Benefits to Machine Learning

Integration efforts across enterprise domains typically yield increased HARMONIZED data for use in Machine Learning models which benefit Data Scientists both in improvement in existing model performance but also in expansion of potential addressable use-cases.

Additionally an IT organization pivot to composite architectures creates opportunity for Data Scientists to directly integrate algorithms into business operation platforms. Compared to historical (BI-oriented) approaches where propertiary, in-house algorithms may produce a recommendation to a human operator via a dashboard vs. a composite approach where algorithm outputs can be directly fed into operation systems (either with human supervision or applied directly to automating a task) - the latter provides significant efficiency and compliance opportunity.

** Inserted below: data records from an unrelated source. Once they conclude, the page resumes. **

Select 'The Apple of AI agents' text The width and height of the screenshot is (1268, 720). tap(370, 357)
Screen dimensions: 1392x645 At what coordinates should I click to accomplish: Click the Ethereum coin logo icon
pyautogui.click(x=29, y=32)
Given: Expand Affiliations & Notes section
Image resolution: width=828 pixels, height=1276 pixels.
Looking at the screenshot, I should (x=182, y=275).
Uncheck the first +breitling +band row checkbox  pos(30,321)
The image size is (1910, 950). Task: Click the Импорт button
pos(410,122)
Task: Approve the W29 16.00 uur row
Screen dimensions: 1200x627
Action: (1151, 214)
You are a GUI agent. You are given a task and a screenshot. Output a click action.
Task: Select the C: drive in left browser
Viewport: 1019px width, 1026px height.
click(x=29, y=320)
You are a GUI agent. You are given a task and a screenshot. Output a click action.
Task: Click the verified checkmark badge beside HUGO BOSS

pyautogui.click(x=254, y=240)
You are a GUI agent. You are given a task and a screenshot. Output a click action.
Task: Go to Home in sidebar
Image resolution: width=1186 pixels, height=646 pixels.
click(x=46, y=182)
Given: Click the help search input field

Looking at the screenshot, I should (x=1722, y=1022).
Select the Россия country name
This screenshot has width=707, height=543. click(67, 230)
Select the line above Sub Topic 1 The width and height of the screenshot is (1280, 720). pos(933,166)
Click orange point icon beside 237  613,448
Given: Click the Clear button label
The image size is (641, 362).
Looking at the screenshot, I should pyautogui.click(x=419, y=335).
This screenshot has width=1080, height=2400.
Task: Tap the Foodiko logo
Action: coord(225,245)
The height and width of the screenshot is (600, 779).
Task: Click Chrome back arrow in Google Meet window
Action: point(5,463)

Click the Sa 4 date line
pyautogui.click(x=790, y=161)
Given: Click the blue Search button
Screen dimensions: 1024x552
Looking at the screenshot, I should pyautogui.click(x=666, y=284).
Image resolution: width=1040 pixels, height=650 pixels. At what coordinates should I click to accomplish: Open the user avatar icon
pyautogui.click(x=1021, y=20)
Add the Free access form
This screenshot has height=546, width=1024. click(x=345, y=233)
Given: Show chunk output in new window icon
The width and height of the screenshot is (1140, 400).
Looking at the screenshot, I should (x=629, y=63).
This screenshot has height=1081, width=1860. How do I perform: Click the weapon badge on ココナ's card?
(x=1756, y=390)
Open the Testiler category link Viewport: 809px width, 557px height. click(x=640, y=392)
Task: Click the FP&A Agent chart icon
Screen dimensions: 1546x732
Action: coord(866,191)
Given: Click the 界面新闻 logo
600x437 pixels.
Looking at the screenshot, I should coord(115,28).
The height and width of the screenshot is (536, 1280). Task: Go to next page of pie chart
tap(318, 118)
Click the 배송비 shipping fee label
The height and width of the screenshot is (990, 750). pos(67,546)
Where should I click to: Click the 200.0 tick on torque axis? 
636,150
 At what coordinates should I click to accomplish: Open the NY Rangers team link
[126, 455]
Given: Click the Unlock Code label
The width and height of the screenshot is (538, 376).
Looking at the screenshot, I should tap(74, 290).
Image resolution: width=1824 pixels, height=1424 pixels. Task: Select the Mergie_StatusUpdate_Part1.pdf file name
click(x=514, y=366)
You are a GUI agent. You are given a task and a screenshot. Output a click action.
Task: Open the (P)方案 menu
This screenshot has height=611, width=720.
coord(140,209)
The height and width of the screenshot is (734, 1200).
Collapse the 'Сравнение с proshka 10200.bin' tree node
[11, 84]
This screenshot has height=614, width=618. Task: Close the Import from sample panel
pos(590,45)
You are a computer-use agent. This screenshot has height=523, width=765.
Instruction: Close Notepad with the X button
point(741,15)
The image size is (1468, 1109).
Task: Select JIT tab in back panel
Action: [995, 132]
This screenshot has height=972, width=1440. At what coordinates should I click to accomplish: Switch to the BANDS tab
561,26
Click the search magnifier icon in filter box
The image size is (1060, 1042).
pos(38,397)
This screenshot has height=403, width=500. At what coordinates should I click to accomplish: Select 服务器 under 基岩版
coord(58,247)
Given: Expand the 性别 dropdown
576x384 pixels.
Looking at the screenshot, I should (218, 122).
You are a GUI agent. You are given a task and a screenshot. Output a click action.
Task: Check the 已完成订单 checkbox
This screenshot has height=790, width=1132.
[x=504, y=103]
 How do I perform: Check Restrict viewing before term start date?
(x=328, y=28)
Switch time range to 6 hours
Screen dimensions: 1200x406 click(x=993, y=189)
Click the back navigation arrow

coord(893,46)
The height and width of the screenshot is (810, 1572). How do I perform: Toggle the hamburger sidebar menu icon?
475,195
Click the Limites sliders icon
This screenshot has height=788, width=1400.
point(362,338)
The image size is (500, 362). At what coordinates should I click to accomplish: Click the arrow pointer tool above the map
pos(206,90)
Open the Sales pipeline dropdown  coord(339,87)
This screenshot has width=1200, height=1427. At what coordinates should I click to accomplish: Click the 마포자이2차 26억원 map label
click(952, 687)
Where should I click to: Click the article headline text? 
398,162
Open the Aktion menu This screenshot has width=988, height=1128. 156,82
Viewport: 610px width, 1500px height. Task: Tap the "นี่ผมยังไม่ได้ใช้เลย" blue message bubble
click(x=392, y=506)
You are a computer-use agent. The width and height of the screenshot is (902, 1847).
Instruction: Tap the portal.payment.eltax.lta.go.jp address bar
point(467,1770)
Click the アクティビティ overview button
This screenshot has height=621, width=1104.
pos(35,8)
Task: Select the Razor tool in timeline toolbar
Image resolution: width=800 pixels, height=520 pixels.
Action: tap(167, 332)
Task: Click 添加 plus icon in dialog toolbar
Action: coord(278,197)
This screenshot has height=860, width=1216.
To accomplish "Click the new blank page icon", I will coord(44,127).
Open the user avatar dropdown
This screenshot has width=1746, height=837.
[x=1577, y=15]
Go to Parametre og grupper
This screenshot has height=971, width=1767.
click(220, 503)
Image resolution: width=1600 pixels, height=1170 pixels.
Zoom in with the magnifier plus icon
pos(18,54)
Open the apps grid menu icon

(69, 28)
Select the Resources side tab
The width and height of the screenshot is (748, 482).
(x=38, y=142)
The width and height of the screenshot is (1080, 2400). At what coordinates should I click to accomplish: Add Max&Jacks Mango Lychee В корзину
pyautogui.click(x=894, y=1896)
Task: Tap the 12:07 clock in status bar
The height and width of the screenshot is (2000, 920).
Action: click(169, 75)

Adopting ML Composite Strategies

To participate fully in the hyper-connected IT products, Machine Learning products need to adopt simliar world-views and be designed for cloud-based, api-accessibilty from Day 1. There are (at least) 3 different composite models that can be explored for ML Products including:

Library-based deployment

Models are deployed via pre-created training and inference functionality that can be installed into an application. This provides significant flexibility to using application but likely works best for smaller data-sets that would not require specific backing infrastructure.

Example: provide an installable library that will pre-generate next best product recommendation for consumers based on a standard user, product purchase history.

API-based deployment

Model inference and training endpoints are deployed as part of a cloud-based Pipeline (e.g. Azure Workspaces or GCP Kubeflow). This provides the most typical reapplication of the microservice design concept but does require moving application data into the ML component space which may have security or cost implications.

Example: trigger training pipeline via posting of new sales data to specified blob storage, call inference API endpoint to get future sales prediction for product using most recently trained model.

Platform-based deployment

Model is deployed as part of an end-to-end use-case where using application (or organization) provides configuration and platform implementation is responsible for collection of data and possibly execution of operation.

Example: inventory consumption prediction algorithm is provided with configuration (max bid, buffer size, etc.) as well as security permissions (tokens, etc.) to access current inventory warehouse. Algorithm predicts requirements and submit orders to down-stream systems and provides summary of operations to planning system.

Increased requirements for MLOps

Additionally strong ML-Ops practices need to built into ML products that will likely be deployed broadly with multiple potential use-case applications - efforts against documentations, Feature and concept drift monitoring and model cataloging become increasing valuable in a hyper-connected environment but are often deprioritized by Data Science organizations.